Techlandia 11
AskNicely takes customer satisfaction seriously.
In just five years, the New Zealand marketing technology startup has grown from the vision of co-founders John Ballinger and Aaron Ward to a 70-employee operation with clients around the world.
Based on the principles of Net Promoter Score, or NPS, AskNicely has created a sleek and user-friendly platform that lets businesses instantly adapt and improve the customer experience to drive customer retention and increase word of mouth marketing.
Most of AskNicely's growth has come since 2017, when Ward made one of the biggest decisions an overseas entrepreneur can make: opening an office in the United States.
And when it came time to decide where along the West Coast to open AskNicely's American office, he sought advice from fellow New Zealanders who had already made the leap.
"I'd never been to Portland, but what we learned was that there were a number of New Zealand folks who had started businesses here," said Ward, in an interview conducted by JLL Managing Director Niall Travers.
As a customer experience company, positive culture plays a major role in AskNicely's decision-making and success.
The mantra of being “on brand” with regard to AskNicely’s culture applies to its philosophy with customers and employees alike.
One of the New Zealand expatriates Ward spoke to was Jeremy Moon, founder of New Zealand apparel company Icebreaker, with its American headquarters in Portland.

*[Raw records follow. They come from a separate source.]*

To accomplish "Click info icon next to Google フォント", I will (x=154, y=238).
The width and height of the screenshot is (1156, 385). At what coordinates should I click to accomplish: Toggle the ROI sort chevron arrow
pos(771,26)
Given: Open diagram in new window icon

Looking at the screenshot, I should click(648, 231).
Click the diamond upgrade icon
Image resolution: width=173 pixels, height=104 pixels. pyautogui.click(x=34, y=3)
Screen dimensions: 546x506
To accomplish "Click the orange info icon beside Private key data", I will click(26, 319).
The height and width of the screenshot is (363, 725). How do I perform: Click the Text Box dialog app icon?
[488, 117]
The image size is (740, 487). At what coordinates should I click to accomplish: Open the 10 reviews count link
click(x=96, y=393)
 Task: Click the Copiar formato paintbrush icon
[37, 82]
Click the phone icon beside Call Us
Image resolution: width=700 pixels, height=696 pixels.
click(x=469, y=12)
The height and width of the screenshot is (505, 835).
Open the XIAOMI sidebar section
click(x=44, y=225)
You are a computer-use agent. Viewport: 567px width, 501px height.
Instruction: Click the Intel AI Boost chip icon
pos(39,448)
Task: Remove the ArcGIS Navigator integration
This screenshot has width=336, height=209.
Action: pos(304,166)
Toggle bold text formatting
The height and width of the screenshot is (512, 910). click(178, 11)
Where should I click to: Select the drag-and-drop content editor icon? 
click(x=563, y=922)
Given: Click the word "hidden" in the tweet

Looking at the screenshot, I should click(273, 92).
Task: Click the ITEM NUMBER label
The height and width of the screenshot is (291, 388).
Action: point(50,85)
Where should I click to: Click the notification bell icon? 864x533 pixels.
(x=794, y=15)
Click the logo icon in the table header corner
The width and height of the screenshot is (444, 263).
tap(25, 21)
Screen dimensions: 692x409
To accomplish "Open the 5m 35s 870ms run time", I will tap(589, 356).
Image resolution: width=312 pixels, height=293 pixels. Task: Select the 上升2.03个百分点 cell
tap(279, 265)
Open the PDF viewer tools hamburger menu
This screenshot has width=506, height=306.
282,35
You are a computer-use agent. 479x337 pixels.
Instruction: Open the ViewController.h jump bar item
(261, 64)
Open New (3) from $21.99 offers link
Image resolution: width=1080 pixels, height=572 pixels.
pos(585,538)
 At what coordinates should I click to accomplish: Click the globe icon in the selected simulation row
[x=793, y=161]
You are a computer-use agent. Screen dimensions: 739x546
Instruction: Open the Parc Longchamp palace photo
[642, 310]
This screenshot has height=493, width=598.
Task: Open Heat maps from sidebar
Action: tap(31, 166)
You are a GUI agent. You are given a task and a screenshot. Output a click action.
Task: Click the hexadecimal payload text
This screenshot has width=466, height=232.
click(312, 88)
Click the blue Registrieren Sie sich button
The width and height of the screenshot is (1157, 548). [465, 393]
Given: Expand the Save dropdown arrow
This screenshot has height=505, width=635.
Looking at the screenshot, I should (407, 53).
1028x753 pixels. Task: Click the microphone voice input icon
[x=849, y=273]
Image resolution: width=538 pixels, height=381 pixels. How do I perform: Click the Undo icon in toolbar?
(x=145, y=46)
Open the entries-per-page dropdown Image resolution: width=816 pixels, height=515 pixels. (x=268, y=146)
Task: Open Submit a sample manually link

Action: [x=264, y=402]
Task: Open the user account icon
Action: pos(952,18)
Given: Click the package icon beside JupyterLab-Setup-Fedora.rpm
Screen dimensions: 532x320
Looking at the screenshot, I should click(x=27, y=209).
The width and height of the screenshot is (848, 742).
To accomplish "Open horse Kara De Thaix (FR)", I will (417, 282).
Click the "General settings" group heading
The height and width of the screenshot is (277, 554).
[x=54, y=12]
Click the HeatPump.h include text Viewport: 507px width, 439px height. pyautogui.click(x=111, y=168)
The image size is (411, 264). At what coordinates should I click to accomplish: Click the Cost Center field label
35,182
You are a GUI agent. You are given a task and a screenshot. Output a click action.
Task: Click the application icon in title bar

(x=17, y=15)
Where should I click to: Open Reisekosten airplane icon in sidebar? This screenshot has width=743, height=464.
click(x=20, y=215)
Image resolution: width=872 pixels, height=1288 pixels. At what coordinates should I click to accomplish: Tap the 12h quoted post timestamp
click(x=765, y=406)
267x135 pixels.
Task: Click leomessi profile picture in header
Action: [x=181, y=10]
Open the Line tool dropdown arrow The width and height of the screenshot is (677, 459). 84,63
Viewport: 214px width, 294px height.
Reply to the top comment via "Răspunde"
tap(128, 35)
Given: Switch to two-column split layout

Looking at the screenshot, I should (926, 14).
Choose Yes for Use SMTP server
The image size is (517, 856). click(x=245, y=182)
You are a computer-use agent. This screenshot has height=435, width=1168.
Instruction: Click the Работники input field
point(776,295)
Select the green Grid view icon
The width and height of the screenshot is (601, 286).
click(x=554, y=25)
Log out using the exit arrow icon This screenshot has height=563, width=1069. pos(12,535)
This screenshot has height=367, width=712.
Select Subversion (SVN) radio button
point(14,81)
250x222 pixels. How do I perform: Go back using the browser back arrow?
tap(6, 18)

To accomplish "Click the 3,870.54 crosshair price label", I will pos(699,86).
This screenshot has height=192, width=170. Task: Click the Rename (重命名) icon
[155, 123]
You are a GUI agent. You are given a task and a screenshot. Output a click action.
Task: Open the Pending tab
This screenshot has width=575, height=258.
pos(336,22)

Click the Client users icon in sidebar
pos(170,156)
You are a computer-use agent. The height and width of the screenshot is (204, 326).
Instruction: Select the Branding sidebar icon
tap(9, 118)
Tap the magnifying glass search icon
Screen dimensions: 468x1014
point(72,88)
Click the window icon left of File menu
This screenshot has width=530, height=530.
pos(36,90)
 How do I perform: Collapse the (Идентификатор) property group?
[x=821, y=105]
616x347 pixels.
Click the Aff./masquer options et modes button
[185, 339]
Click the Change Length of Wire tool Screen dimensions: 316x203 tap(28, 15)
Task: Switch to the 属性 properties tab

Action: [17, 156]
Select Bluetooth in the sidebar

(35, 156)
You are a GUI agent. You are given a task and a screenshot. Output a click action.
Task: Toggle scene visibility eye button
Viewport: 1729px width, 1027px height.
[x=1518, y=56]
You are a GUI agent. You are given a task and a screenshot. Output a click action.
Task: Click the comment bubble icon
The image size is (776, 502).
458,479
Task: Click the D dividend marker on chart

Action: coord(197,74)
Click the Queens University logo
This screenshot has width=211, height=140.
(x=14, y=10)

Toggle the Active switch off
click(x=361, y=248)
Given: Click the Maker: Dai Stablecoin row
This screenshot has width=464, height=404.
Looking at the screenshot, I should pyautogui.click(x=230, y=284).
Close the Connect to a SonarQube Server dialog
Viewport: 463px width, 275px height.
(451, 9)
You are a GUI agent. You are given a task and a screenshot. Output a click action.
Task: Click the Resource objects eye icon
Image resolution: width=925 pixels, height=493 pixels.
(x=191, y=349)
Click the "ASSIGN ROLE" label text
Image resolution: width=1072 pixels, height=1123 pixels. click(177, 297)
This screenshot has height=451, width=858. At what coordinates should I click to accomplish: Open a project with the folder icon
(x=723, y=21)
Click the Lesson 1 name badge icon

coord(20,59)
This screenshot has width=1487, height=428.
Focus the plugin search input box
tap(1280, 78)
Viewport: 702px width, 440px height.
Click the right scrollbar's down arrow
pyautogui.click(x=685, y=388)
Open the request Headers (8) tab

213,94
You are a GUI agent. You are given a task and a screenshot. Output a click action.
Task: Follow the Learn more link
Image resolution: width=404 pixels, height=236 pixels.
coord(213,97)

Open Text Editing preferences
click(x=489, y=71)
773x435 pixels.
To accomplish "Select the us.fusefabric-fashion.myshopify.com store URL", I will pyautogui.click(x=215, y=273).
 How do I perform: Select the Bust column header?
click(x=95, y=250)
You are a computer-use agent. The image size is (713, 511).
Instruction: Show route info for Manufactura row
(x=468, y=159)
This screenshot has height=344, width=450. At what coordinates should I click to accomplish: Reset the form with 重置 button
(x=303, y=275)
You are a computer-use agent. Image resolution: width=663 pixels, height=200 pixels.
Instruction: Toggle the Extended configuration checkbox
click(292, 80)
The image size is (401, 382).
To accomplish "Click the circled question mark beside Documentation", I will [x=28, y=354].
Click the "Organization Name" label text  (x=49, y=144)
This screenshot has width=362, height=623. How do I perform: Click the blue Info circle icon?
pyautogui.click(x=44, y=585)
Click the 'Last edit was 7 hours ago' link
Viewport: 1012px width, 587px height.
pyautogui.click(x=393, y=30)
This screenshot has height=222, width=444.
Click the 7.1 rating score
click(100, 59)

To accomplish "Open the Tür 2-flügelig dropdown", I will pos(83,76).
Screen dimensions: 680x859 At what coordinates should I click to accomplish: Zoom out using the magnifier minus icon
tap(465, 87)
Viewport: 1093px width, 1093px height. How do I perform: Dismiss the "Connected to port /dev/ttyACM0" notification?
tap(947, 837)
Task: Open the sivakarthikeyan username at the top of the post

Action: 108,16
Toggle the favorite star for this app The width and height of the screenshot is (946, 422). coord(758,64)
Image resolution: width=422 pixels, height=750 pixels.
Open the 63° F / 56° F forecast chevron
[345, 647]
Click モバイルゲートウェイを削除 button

"I was quizzing him about Portland, and he had an enormous amount of praise for the city," Ward said. "Portland, and Oregon in general, share so much in common with New Zealand so in choosing a U.S. home for AskNicely we were very keen on maintaining a consistent culture, where someone from the New Zealand office could come to Portland and feel at home, and vice versa."
So in early 2017, AskNicely selected Portland for a test run, setting up a light footprint with fewer than a half-dozen employees in a coworking space east of the Burnside Bridge.
The company moved four times within the coworking space over nine months as the business grew. By the end of 2017 AskNicely was moving into the former Icebreaker space in the Pearl District.
“We chose that location largely because of the employee brand we wanted to build to attract great talent into that location,” Ward said. “That has always been the primary motivation for us in terms of location and style of building.”
But they quickly outgrew the space last year, and relocated to the Slabtown area.
Five months into AskNicely’s two-year lease there, a familiar problem had come up.
“We’ve got people banging into each other at desks, complaining about noise. We need somewhere bigger,” Ward said. “I made the same mistake I said I wouldn’t repeat. But it’s a good problem to have.”
Now Ward is preparing for a move back across the river. The neighborhood is a perfect match for AskNicely’s company culture, Ward said, rich with colorful surroundings and residents. It matches the welcoming, tight-knit vibe Ward has found from tech startups across the city.
“This just feels like a very natural home for the next iteration of the business,” he said. Ward’s hope is that Clay Creative space cements AskNicely as a long-term player in Portland’s startup scene.
The move comes after AskNicely redomiciled earlier this year, becoming a Portland company with a New Zealand office, instead of the other way around.
New Zealand employees have moved over and embraced the city, Ward said. AskNicely’s profile is higher than ever back in native New Zealand, and other local founders and CEOs are contacting Ward to ask about Portland.
Ward has developed a pitch for the city that he has come to love as his and AskNicely’s new home.
"The biggest reason we're here comes down to the type of business we need to build, and the movement we're creating around customer experience. What I've found in Portland is unlike any city I've been to in the world. People pour so much love and craftsmanship into everything they do. There's a real level of care and pride in what people deliver, both in terms of services and products here in Portland,” Ward said. “Our thesis is if we can recruit people that are of the Portland philosophy, then we don't need to indoctrinate them in our particular philosophy, because they come preloaded with that gene in their DNA. That means we can create a truly customer-obsessed culture at AskNicely that's authentic, that our competitors won't be able to duplicate. For us it's a resource, a competitive advantage, and it's the reason we're doubling down on Portland."